Brief:
Identify every line below that contains the string "Bücherkiste" and copy each of those lines.

Task inputs:
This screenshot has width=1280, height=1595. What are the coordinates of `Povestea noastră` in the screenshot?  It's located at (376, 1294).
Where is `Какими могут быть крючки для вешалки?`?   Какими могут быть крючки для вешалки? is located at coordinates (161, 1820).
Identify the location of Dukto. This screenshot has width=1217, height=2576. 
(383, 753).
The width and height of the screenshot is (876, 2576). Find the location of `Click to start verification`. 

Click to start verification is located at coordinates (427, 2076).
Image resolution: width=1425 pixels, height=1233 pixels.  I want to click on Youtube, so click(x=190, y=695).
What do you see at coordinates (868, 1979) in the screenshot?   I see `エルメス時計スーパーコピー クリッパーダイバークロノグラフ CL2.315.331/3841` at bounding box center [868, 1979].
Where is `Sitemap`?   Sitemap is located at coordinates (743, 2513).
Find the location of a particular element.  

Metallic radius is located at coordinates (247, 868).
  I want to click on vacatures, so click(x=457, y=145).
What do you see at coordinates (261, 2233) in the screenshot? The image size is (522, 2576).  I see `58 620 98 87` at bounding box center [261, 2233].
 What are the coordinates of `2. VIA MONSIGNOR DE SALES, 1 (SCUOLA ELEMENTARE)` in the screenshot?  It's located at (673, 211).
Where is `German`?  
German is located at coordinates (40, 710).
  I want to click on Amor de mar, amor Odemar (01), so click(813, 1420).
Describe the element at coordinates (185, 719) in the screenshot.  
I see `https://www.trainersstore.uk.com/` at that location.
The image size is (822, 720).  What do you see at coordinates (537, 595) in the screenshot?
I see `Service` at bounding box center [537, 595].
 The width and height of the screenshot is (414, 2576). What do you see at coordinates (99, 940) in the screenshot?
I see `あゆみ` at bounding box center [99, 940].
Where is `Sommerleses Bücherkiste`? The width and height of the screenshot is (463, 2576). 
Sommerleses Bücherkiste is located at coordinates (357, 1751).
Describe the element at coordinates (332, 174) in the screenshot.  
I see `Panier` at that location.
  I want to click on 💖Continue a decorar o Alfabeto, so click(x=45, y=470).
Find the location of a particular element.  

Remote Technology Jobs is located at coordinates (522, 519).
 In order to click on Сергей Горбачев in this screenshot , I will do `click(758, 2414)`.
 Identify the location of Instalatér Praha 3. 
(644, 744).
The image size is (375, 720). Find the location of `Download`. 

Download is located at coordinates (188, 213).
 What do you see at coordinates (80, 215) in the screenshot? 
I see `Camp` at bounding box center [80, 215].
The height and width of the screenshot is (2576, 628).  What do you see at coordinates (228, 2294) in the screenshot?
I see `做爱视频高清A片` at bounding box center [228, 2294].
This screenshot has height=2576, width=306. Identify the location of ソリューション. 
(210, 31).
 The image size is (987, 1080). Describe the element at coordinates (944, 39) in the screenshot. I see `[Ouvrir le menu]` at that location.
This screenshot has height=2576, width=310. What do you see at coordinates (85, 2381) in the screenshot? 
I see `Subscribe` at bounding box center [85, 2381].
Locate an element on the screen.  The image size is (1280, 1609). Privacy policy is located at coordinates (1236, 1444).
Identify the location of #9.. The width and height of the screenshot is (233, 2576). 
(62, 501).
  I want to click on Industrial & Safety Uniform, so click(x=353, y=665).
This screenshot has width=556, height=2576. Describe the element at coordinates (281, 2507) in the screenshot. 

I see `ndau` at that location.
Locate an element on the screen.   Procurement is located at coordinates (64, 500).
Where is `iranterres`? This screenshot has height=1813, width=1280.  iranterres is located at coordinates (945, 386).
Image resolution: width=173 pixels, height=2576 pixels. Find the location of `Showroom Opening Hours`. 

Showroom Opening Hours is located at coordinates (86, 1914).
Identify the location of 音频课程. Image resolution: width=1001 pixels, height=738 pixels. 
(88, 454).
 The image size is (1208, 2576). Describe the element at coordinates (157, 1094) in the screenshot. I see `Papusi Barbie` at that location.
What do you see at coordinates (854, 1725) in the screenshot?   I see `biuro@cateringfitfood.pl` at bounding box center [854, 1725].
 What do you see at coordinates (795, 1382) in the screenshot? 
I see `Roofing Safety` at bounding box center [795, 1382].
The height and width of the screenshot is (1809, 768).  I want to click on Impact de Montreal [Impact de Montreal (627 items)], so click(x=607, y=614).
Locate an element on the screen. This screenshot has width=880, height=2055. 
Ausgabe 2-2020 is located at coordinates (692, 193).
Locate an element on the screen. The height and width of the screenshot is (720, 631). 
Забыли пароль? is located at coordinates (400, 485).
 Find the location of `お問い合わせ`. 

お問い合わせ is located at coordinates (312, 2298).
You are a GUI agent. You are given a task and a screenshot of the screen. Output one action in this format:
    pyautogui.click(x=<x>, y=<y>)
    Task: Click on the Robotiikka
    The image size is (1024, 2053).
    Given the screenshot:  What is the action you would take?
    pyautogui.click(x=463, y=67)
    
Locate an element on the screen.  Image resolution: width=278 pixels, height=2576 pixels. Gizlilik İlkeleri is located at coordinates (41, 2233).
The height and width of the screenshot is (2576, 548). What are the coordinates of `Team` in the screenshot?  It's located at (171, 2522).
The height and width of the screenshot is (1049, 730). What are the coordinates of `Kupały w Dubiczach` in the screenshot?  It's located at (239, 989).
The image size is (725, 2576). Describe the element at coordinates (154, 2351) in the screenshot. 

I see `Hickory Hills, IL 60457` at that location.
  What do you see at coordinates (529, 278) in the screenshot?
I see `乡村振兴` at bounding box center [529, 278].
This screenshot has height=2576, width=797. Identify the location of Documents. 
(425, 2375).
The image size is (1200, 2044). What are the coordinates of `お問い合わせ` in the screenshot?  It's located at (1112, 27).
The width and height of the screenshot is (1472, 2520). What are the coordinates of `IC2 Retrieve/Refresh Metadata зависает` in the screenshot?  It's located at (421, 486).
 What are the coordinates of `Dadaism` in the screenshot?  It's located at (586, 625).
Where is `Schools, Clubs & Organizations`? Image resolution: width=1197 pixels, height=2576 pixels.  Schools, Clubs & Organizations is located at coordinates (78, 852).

Exercise response:
Where is `Sommerleses Bücherkiste`? The width and height of the screenshot is (463, 2576). 
Sommerleses Bücherkiste is located at coordinates (357, 1751).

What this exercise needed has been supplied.